In einem der ersten Gefechte der Kampagne in der Nähe von Orichiv in der Provinz Saporischschja fuhr eine ukrainische Infanteriekompanie in ein Minenfeld und geriet Berichten zufolge unter Beschuss durch Alligatoren. Dabei verloren sie mehrere von den USA gelieferte Bradley-Infanterie-Kampffahrzeuge und einen in Deutschland gebauten Leopard-2-Panzer.

Es war unklar, wie viele Fahrzeuge zerstört oder später geborgen wurden. Kiew hat auch keine Angaben dazu gemacht, wie viele ukrainische Soldaten getötet wurden. Doch Bilder dieser Schlacht, die von russischen Medien und Kriegsbefürwortern geteilt wurden, verdeutlichten eindrucksvoll die Hindernisse, die die ukrainischen Streitkräfte überwinden müssen.

Ukrainische Truppen sowie westliche Analysten und Beamte betonen seit langem die Rolle der Luftfahrt, einschließlich russischer Kampfflugzeuge und Kampfhubschrauber, bei der Abwehr ukrainischer Panzer und das Fehlen einer Luftverteidigung an der Front, um sie abzuschrecken.

„Ich habe persönlich gesehen, wie während unseres Angriffs der Feind [fighter jet] „Flugzeuge haben sofort aus großer Entfernung mit lasergelenkten Bomben auf unsere vorrückenden Truppen geschossen“, sagte Stas, ein Soldat einer Elite-Drohnenüberwachungseinheit, der der Infanterie dabei hilft, verlorenes Territorium im Süden des Landes zurückzugewinnen. Es sei kein Einzelfall gewesen, sagte er.

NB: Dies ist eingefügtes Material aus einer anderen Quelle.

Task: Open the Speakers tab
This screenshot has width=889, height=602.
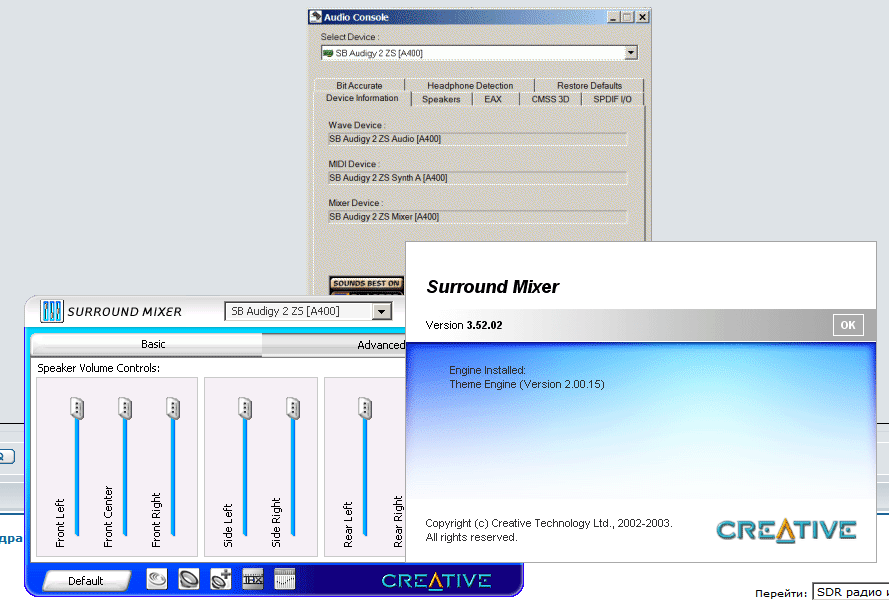Action: [x=441, y=99]
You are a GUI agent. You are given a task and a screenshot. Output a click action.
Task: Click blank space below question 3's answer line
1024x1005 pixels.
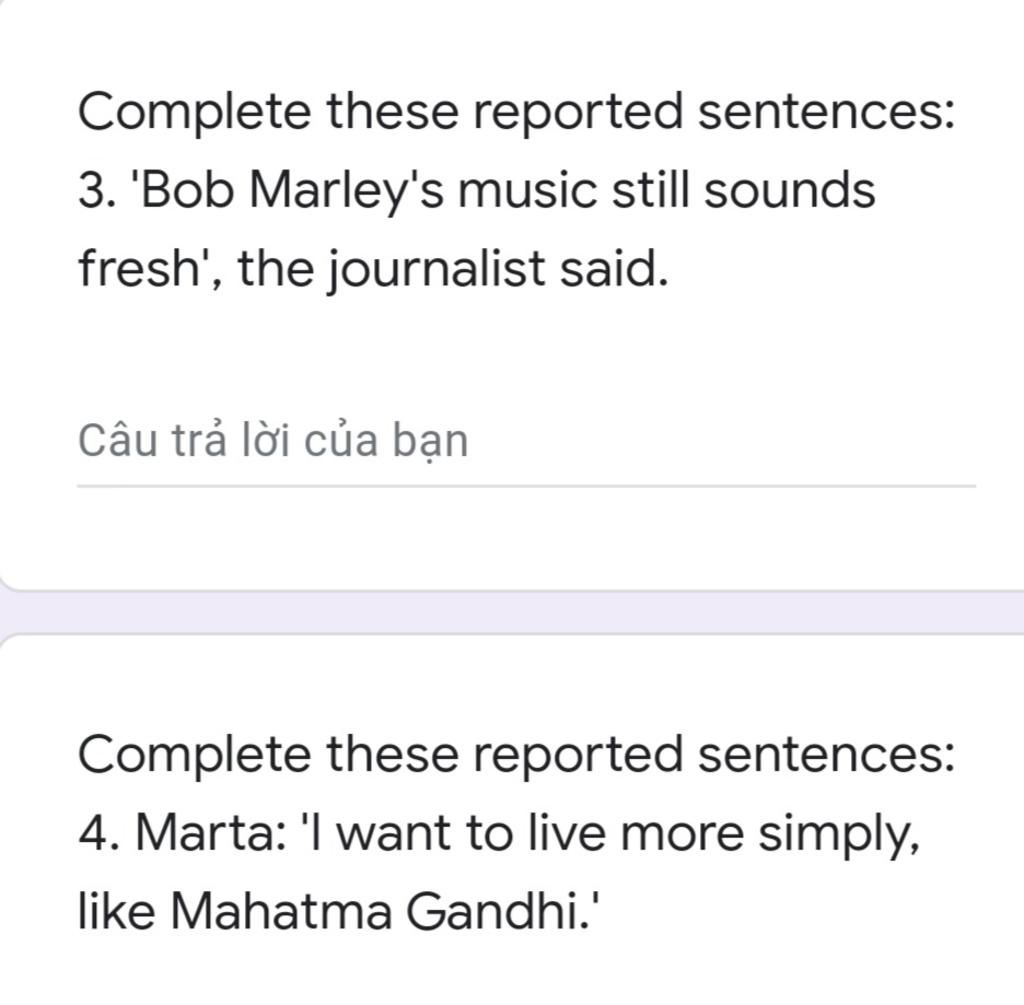pos(512,537)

Russlands Einsatz von Hubschraubern zum Angriff auf Panzer sei eine „sehr mächtige Technik“, mit der die Ukraine nicht mithalten könne, sagte Stas und plädierte dafür, dass der Westen der Ukraine zusätzlich zu den F-16-Kampfflugzeugen auch US-Apache-Kampfhubschrauber zur Verfügung stellen sollte.

Der ukrainische Präsident Wolodymyr Selenskyj würdigte letzte Woche seine Streitkräfte dafür, dass sie trotz der „Luft- und Artillerieüberlegenheit“ Russlands weiterhin in russisch gehaltenes Gebiet vordrangen.

Anfang dieses Monats stationierte Moskau weitere 20 Hubschrauber, darunter Alligator-Hubschrauber, auf einem Flugplatz in der Nähe von Berdjansk, 100 km von Orichiv entfernt, der sich zu einem führenden Stützpunkt für Drehflügeloperationen entwickelt hat.

„Im ständigen Wettbewerb zwischen Flugmaßnahmen und Gegenmaßnahmen hat sich Russland wahrscheinlich einen vorübergehenden Vorteil in der Südukraine verschafft, insbesondere durch Kampfhubschrauber, die Raketen mit größerer Reichweite gegen Bodenziele einsetzen“, twitterte der britische Verteidigungsgeheimdienst am Wochenende.

Trotz ihrer technischen Überlegenheit erlangte die russische Luftwaffe dank der umfangreichen Luftverteidigung der Ukraine aus der Sowjetzeit, die später durch westliche Systeme verstärkt wurde, nie die Kontrolle über den ukrainischen Luftraum. Russische Kämpfer, die zu weit über die Frontlinie in ukrainisches Gebiet vordrangen, riskierten, abgeschossen zu werden.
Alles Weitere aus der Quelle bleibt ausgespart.